▶ _Work to be completed_: Copy exactly the lines of the data below that run from the line holding "Where should I click to: Click the edit" through the line holding "Given: Tap the purple checkmark reward at 100", both ends included.

Segment Start: Raw data

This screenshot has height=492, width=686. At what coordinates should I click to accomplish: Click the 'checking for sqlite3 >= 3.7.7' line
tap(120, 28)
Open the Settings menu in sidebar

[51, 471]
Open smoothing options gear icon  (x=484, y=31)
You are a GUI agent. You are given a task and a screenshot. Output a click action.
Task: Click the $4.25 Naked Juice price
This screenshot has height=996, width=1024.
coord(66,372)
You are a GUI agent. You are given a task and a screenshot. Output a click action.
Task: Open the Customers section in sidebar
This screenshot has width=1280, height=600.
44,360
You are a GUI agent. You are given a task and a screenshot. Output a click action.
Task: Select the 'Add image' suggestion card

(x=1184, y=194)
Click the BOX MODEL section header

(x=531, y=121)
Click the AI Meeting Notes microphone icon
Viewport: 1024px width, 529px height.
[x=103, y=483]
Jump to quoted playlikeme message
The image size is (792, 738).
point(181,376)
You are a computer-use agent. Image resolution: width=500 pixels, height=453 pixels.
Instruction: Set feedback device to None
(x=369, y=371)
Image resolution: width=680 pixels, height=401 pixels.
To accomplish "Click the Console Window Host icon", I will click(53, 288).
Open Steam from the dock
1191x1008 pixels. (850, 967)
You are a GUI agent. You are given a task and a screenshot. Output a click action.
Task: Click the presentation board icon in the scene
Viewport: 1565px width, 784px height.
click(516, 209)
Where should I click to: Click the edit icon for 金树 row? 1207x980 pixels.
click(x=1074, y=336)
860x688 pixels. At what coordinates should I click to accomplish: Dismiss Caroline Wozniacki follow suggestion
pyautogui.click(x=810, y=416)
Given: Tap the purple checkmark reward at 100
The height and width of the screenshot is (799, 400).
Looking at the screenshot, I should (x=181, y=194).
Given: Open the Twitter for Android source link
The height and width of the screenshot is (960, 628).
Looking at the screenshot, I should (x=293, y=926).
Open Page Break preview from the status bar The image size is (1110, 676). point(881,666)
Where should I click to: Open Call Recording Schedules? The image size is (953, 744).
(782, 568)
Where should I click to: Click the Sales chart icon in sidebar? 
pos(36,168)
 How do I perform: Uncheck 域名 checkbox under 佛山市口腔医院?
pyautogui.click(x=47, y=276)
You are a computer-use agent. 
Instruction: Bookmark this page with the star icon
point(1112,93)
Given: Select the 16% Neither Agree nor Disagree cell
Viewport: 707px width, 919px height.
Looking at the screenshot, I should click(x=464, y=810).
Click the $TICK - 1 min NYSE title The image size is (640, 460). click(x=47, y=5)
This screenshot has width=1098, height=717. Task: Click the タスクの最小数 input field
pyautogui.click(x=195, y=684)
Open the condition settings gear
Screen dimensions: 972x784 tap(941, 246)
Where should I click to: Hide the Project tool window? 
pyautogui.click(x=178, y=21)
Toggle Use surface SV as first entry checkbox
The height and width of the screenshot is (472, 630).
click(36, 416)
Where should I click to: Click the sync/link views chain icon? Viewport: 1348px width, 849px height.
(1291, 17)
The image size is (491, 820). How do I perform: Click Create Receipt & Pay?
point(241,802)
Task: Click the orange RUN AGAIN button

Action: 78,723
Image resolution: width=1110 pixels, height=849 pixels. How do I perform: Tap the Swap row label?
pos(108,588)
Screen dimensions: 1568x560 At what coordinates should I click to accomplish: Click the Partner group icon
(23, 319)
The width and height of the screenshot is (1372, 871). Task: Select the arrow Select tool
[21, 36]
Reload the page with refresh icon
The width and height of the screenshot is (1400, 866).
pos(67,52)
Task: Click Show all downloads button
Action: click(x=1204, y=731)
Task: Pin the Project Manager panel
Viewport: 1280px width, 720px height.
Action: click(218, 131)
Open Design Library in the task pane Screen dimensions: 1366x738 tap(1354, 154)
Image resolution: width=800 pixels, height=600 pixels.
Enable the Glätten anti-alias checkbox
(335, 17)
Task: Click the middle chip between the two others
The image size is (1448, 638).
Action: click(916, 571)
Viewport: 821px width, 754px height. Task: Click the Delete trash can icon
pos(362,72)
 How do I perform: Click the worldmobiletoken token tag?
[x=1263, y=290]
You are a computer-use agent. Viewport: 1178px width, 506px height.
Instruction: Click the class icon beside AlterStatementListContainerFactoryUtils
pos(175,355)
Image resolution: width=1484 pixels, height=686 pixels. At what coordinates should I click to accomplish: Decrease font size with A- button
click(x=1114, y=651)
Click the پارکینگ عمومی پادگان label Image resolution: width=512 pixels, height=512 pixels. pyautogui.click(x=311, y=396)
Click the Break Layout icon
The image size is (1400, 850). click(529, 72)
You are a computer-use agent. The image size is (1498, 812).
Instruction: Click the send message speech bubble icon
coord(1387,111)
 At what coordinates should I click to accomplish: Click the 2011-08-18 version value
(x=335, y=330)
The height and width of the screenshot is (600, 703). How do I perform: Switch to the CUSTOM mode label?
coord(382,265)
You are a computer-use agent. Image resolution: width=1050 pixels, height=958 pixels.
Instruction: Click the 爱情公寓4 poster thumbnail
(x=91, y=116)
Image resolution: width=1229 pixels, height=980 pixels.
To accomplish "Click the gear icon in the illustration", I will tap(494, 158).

Segment End: Raw data

▶ _Exercise output_:
Where should I click to: Click the edit icon for 金树 row? 1207x980 pixels.
click(x=1074, y=336)
860x688 pixels. At what coordinates should I click to accomplish: Dismiss Caroline Wozniacki follow suggestion
pyautogui.click(x=810, y=416)
Given: Tap the purple checkmark reward at 100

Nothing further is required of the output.